Seattle, WA (PRWEB) June 28, 2010
PayScale, Inc. today announced its groundbreaking 2010 College Return on Investment Report. Based on an analysis of PayScale's set of over 23 million unique user profiles, the report examines the return on investment at 554 U.S. undergraduate institutions that offer an on-campus residential experience.
Payscale's analysis and assessment comes at an especially critical time for parents, current university students, and future college attendees because personal finances are being squeezed and scrutinized in a soft economy and uncertain labor market.
PayScale findings indicate that a return on education investment is competitive with other investments over the last 30 years at most schools. At all schools, expected annual return for investment in education is competitive with current 30-year Treasury bonds (yielding ~4.5%). And while the S & P 500 has returned about 13% annually over the last 30 years, besting all but 88 of 554 schools (16%), 449 (81%) of schools can equal or better the more recent 20-year return of 8.1%. At many schools, investing in college costs, even at full price, has been competitive versus getting a job out of high school and putting the money in the market or treasury bonds.
Two measures of ROI calculations are made in this report.
One is the 30-Year Net Return on Investment (2010 Dollars) that is the dollar difference between the expected value of earnings as a college graduate over typical high school grad earnings (earnings differential) after subtracting the total cost of attending the specific school for 2009 graduates.
Second is the Annualized Return, which is the expected value of earnings differential divided by the total college cost, annualized to represent the compound average growth rate (percent gain) effectively received each year for 30 years after graduation. For more information on methodology, please go to: http://www.payscale.com/education/compare-college-costs-and-ROI.

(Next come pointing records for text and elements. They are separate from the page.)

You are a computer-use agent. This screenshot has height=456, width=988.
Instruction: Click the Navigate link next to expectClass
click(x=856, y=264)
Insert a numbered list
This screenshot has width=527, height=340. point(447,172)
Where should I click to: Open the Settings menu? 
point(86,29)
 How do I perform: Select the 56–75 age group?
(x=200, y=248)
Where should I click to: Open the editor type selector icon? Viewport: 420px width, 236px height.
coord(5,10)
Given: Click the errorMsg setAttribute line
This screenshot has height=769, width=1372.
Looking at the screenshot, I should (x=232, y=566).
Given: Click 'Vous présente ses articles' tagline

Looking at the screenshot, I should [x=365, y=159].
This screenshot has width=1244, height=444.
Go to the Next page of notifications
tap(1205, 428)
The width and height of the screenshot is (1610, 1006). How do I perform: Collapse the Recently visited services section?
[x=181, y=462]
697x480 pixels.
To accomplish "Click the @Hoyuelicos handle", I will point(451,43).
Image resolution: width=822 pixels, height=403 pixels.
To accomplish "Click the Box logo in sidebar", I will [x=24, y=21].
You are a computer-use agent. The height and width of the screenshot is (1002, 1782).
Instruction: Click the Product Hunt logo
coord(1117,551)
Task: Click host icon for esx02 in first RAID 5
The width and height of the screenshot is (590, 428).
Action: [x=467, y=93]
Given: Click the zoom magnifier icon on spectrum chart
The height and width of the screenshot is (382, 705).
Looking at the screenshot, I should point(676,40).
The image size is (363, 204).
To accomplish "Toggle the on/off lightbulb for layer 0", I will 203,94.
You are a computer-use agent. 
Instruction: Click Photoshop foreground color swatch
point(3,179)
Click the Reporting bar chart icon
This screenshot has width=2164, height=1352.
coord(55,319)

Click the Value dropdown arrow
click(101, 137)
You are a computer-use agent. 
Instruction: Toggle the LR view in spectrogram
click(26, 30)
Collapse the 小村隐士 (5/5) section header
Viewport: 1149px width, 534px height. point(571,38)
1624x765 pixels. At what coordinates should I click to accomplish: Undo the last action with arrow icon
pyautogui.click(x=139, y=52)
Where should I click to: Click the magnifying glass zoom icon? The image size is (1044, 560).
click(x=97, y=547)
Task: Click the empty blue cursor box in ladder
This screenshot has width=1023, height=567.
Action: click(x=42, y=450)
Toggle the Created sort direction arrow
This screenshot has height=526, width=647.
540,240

Here are five highlights from Payscale's 2010 College Return on Investment Report:
Out of 554 institutions evaluated, only 40 (36 private and 4 public) schools delivered a Net ROI of $1,000,000 or more over high school earnings, after costs and probability of graduating were taken into account.
The top 30-year Net ROI private school (MIT) and public school (Berkeley) graduates get payoffs in excess of $1,000,000 from their respective $189,300 and $118,900 college expense investments.
The bottom 30-year Net ROI private (Shaw University) and public (Black Hills State University) colleges offer graduates less than $25,000 in gain over national high school graduate earnings for their respective $98,730 and $67,020 college expense investments.
While the highest 30-year Net ROI schools tend to be private, these schools also have high sticker prices. Annualized return measures investment efficiency: the higher the percentage, the more "bang" for each buck invested in college costs. Of the 40 schools with more than a 12% annualized return on investment, 29 are public.
Georgia Institute of Technology (Georgia Tech) tops the Annualized Return list with 14.2%, because of its $1,111,000 ROI, low education costs ($79,140), and above average graduation rate (77%).
Brigham Young University tops the Annualized Return list for private schools, because of solid earnings ($797,000), fifth cheapest education costs ($58,450), and a good graduation rate (79%).
The top 10% of schools for 30-year net ROI average an 89% graduation rate; the bottom 10% of schools average 36%.
Several schools offer million dollar pay-offs, assuming a diploma is earned:
South Dakota School of Mines: $1,152,000 ROI for graduates (in-state), but only 37% of students actually graduate (1 in 3).
San Jose State University: $1,050,000 ROI for graduates (in-state), but only 41% of students actually graduate (1 in 2.5).
Lawrence Technological University: $1,074,000 ROI for graduates (private), but only 46% of students actually graduate.
"We hope this report will provide parents, as well as current and prospective college students, crucial financial information about college selection," says Dr. Al Lee, Director of Quantitative Analysis, at PayScale. "The data should also help as students weigh the options of entering the job market after high school or attending a four-year university."
Adds Lee: "It's important and encouraging to note that the annualized return can be almost infinite for a student getting financial aid, and a million dollar return is accessible to students whose families can't afford high tuition costs. Top private schools like MIT, CalTech, Harvard, Harvey Mudd, Dartmouth, and Stanford, for example, often offer huge discounts on their roughly $200,000 four-year education costs for lower income families. For instance, Stanford charges no tuition, room or board to families with income of less than $60,000, and it doesn't charge the $38,700 per-year tuition to families earning less than $100,000 a year."
A note on methodology: All compensation data used to produce the 2010 College Return on Investment Report were collected from employees who successfully completed PayScale's employee survey. Self-employed, project-based, and contract employees are not included.
PayScale.com is the leading online provider of employee compensation data. With the world's largest database of individual compensation profiles, PayScale provides an immediate and precise snapshot of current market salaries to employees and employers. PayScale's patent-pending, real-time profiling technology collects and indexes employee pay attributes worldwide and makes this compensation data available through its online salary tools and salary benchmarking reports. PayScale was founded in 2002 and is headquartered in Seattle.